ОТРЫВОК:
☆ ☆ ☆ ☆ ☆
Сказано: не оспаривай глупца. Это верно в частных делах. Но когда глупость становится явлением общественным, как в настоящее время происходит в области религиозной метафизики, то приходится спорить.
Итак, согласимся с Андреевым, что Василий Фивейский не просто глуп, а только недостаточно мудр, кое-чего не знает, что знает за него автор, и вместе с тем беспредельно несчастен, обижен судьбой, людьми и Богом. Пройдя через горнило страданий, он вынес из него ту огненную веру, которая двигает или должна бы, по вере верующих, двигать горами, воскрешать мертвых. И вот в церкви во время отпевания покойника он подходит к гробу, «подымает повелительно правую руку и говорит разлагающемуся трупу:
— Тебе говорю, встань!»
«Но неподвижен мертвец». Тогда о. Василий «понимает все», проклинает Бога, и так как не имеет силы сделаться мудрым без Бога, то сходит с ума.
☆ ☆ ☆ ☆ ☆
ПРЕДСТАВЛЕННЫЕ ДАННЫЕ:

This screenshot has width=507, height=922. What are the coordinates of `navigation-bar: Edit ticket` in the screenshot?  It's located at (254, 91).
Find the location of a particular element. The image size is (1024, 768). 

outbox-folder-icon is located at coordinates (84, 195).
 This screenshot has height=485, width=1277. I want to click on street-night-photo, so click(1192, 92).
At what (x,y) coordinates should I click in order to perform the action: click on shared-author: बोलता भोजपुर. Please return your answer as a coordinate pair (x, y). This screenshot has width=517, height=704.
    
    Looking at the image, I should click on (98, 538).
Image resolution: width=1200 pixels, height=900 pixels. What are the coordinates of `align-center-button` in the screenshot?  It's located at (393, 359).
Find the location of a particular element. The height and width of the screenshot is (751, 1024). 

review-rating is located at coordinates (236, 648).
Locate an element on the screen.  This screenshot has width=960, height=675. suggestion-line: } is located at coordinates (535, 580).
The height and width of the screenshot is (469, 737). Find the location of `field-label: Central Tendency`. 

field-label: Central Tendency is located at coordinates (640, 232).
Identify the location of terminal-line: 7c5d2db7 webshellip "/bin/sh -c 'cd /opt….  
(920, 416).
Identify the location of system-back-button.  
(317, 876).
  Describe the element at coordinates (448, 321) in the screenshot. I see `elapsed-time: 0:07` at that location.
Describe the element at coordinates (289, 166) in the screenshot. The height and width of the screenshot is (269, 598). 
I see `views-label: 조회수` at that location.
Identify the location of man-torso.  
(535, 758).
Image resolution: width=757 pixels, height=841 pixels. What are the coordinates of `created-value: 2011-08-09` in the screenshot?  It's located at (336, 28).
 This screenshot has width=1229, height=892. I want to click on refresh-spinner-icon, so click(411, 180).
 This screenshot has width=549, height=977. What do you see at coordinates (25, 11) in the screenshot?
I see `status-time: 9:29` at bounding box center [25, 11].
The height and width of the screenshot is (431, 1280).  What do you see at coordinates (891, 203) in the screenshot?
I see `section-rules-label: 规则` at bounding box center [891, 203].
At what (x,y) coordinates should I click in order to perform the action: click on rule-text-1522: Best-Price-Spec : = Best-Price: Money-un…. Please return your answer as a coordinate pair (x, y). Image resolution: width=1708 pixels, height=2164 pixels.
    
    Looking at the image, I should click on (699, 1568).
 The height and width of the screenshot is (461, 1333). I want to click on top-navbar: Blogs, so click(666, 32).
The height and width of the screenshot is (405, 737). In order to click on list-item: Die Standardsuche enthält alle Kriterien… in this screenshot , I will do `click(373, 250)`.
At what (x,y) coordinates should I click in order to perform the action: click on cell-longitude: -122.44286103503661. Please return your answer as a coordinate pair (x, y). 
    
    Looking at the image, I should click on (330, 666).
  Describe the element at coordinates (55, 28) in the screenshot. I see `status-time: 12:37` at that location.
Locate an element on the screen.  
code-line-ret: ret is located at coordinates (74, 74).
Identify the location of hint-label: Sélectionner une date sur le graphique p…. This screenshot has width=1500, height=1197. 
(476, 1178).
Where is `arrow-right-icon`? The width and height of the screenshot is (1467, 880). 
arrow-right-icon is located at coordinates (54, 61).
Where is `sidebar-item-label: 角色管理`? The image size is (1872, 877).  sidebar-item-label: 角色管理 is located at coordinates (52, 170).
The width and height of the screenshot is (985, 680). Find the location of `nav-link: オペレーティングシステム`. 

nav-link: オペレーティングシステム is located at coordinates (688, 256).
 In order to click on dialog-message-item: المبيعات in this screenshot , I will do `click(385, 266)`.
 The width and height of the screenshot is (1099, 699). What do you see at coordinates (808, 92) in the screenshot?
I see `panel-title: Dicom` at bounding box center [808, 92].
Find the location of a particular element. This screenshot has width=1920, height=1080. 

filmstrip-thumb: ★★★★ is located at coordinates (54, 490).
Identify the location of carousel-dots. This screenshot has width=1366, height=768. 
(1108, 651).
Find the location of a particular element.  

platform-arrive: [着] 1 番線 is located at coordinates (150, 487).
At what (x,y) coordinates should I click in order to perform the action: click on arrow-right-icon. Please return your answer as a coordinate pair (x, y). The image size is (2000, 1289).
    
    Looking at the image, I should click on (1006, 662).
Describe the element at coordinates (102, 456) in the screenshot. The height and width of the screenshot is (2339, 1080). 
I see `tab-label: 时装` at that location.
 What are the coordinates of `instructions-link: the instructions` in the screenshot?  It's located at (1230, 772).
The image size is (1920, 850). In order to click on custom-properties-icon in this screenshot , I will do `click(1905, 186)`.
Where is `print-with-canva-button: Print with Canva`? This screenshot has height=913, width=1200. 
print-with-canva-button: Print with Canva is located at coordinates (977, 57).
☆ ☆ ☆ ☆ ☆
ЗАДАНИЯ:
• A. Что делает о. Василий в отрывке о Василии Фивейском после того, как мертвец остается неподвижен?
• B. Продолжите отрывок о Василии Фивейском.

ОТВЕТЫ К ЗАДАНИЯМ:
• A. Он проклинает Бога и сходит с ума.

• B.
Это значит: нет веры без чуда; но не может быть чуда и, следовательно, не может быть веры.
Нельзя ли, однако, сказать и обратно: не может быть чуда без веры, а так как нет веры, то нет и чуда?
Весь вопрос в том, верит ли о. Василий. Он думает, что верит, упорно твердит: «Верую, верую, Господи!» — но думать, что веришь, и верить — не одно и то же. Мы о вере о. Василия слышим, но веры его не видим. Мы только можем догадываться, что согласно с тем, что он считает своей верой, Бог посылает верующим все житейские блага и охраняет их от всех житейских бед; пока Бог это делает, есть вера, а перестал — и вере конец.
У моего друга была бабушка, богомольная старушка; когда она заболела раком, то сперва молилась об исцелении, а потом, видя, что молитва не помогает, рассердилась и велела вынести иконы. Может быть, и я так же сделаю, потому что слаб человек и предела слабости своей не знает. Но я все-таки не могу не сознавать, что такая вера не выше безверья или суеверья шамана, который за исполненную молитву мажет своего боженьку сметаной по губам, а за неисполненную бьет по щекам.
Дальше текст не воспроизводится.